Stored items:
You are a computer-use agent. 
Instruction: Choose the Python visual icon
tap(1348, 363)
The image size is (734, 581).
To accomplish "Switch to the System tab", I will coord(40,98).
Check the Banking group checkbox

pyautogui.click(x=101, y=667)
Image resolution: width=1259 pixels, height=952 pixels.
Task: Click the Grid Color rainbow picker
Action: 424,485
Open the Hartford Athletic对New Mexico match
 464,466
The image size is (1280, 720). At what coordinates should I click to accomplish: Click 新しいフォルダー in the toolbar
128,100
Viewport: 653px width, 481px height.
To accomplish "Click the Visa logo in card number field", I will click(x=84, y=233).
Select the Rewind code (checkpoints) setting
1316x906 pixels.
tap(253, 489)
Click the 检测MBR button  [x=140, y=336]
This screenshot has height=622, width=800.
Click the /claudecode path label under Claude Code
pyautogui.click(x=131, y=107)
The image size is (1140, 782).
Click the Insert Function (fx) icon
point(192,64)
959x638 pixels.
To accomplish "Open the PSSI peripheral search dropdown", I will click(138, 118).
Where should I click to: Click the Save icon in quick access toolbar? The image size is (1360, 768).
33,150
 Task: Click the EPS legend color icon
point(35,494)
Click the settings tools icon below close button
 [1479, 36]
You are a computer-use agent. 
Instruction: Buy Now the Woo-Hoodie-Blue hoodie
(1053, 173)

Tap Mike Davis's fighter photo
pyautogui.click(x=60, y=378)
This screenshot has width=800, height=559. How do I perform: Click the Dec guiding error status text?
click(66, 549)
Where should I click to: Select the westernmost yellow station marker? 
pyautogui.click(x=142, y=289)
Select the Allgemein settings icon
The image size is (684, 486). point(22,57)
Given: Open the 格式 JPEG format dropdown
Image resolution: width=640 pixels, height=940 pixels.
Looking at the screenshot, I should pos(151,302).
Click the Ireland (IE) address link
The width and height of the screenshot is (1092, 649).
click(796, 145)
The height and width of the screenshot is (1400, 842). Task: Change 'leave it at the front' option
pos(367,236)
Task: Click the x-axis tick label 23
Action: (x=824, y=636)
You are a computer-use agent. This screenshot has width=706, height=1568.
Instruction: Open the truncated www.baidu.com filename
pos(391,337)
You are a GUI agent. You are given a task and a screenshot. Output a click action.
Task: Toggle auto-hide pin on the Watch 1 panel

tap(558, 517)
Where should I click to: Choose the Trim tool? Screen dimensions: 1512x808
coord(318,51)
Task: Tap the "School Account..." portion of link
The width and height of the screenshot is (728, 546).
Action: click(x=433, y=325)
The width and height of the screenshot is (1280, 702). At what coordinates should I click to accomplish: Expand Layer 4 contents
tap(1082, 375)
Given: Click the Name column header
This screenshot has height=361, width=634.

_Aim of the task_. A word-for-word copy of all the entries above is required.

_Response area_.
You are a computer-use agent. 
Instruction: Choose the Python visual icon
tap(1348, 363)
The image size is (734, 581).
To accomplish "Switch to the System tab", I will coord(40,98).
Check the Banking group checkbox

pyautogui.click(x=101, y=667)
Image resolution: width=1259 pixels, height=952 pixels.
Task: Click the Grid Color rainbow picker
Action: 424,485
Open the Hartford Athletic对New Mexico match
 464,466
The image size is (1280, 720). At what coordinates should I click to accomplish: Click 新しいフォルダー in the toolbar
128,100
Viewport: 653px width, 481px height.
To accomplish "Click the Visa logo in card number field", I will click(x=84, y=233).
Select the Rewind code (checkpoints) setting
1316x906 pixels.
tap(253, 489)
Click the 检测MBR button  [x=140, y=336]
This screenshot has height=622, width=800.
Click the /claudecode path label under Claude Code
pyautogui.click(x=131, y=107)
The image size is (1140, 782).
Click the Insert Function (fx) icon
point(192,64)
959x638 pixels.
To accomplish "Open the PSSI peripheral search dropdown", I will click(138, 118).
Where should I click to: Click the Save icon in quick access toolbar? The image size is (1360, 768).
33,150
 Task: Click the EPS legend color icon
point(35,494)
Click the settings tools icon below close button
 [1479, 36]
You are a computer-use agent. 
Instruction: Buy Now the Woo-Hoodie-Blue hoodie
(1053, 173)

Tap Mike Davis's fighter photo
pyautogui.click(x=60, y=378)
This screenshot has width=800, height=559. How do I perform: Click the Dec guiding error status text?
click(66, 549)
Where should I click to: Select the westernmost yellow station marker? 
pyautogui.click(x=142, y=289)
Select the Allgemein settings icon
The image size is (684, 486). point(22,57)
Given: Open the 格式 JPEG format dropdown
Image resolution: width=640 pixels, height=940 pixels.
Looking at the screenshot, I should pos(151,302).
Click the Ireland (IE) address link
The width and height of the screenshot is (1092, 649).
click(796, 145)
The height and width of the screenshot is (1400, 842). Task: Change 'leave it at the front' option
pos(367,236)
Task: Click the x-axis tick label 23
Action: (x=824, y=636)
You are a computer-use agent. This screenshot has width=706, height=1568.
Instruction: Open the truncated www.baidu.com filename
pos(391,337)
You are a GUI agent. You are given a task and a screenshot. Output a click action.
Task: Toggle auto-hide pin on the Watch 1 panel

tap(558, 517)
Where should I click to: Choose the Trim tool? Screen dimensions: 1512x808
coord(318,51)
Task: Tap the "School Account..." portion of link
The width and height of the screenshot is (728, 546).
Action: click(x=433, y=325)
The width and height of the screenshot is (1280, 702). At what coordinates should I click to accomplish: Expand Layer 4 contents
tap(1082, 375)
Given: Click the Name column header
This screenshot has height=361, width=634.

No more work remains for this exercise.